In DE 198 36 089 A1, a method for determining dynamic traffic information is described in which the base stations of a mobile radio network which are set up in a network of traffic routes estimate the respective distance to a mobile terminal by means of the received signal strength and infer movements of the mobile terminal via the change in signal strength. The resolution of this method is comparatively coarse and therefore less suitable, particularly for traffic networks with a high density of traffic routes. However, it is also advantageous in this method that no special terminals need to be available in the individual vehicles but the presence of, for example, an operating mobile telephone in the vehicle is sufficient.
A further method for acquiring traffic situation data by means of mobile radio networks is known from DE 196 38 798 A1. In this document, a method is described in which operating parameters in the mobile radio network, e.g. the number of handovers at the boundary between two cells on a road, are selectively evaluated.
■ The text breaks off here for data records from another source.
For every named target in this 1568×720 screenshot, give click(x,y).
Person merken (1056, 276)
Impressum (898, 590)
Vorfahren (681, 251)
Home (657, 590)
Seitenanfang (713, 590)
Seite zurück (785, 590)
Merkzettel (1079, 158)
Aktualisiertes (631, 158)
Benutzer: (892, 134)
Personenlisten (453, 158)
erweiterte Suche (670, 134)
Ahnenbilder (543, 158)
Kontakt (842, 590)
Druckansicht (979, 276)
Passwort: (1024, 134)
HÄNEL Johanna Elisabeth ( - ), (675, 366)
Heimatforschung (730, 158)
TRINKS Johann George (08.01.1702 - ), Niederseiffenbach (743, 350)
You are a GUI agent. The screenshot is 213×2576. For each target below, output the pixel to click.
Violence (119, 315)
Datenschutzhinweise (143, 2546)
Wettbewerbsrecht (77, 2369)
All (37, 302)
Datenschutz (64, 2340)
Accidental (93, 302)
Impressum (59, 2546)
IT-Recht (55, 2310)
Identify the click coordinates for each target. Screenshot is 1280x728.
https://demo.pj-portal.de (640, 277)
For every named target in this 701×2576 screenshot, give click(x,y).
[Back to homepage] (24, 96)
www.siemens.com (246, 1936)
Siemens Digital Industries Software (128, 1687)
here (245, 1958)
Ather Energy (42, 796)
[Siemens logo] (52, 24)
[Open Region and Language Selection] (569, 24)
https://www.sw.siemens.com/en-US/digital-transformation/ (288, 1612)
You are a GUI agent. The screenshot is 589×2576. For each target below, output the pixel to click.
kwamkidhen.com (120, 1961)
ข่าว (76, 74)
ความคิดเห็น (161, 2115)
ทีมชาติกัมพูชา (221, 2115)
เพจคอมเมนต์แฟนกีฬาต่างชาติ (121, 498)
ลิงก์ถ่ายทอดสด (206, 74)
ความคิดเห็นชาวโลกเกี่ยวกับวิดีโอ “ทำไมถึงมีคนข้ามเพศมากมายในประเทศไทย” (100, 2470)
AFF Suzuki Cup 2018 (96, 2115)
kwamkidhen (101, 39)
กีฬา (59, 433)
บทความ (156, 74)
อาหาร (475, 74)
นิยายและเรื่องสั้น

The evaluated operating parameters relate to operating sequences and states in the mobile radio network and are correlated with certain traffic conditions in the network of traffic routes. In an initialization phase, data are collected over a relatively long time and processed to form “profiles”. In the phase of utilization, the operating parameters of the mobile radio network which are currently detected are compared with these profiles and any deviations found which do not indicate normal traffic conditions are reported to a traffic control center. The disadvantageous factor in this method is that the resolution during the evaluation of handovers at cell boundaries cannot be reliably reproduced. In addition, the cell boundaries are naturally arranged to be stationary and thus do not provide an approach to a method which would be comparable with an acquisition of traffic situation data by means of a fleet of sample vehicles. The cell boundaries cannot everywhere be unambiguously mapped onto certain road segments so that this known method appears to be meaningfully useable only within local limits and outside of population centers.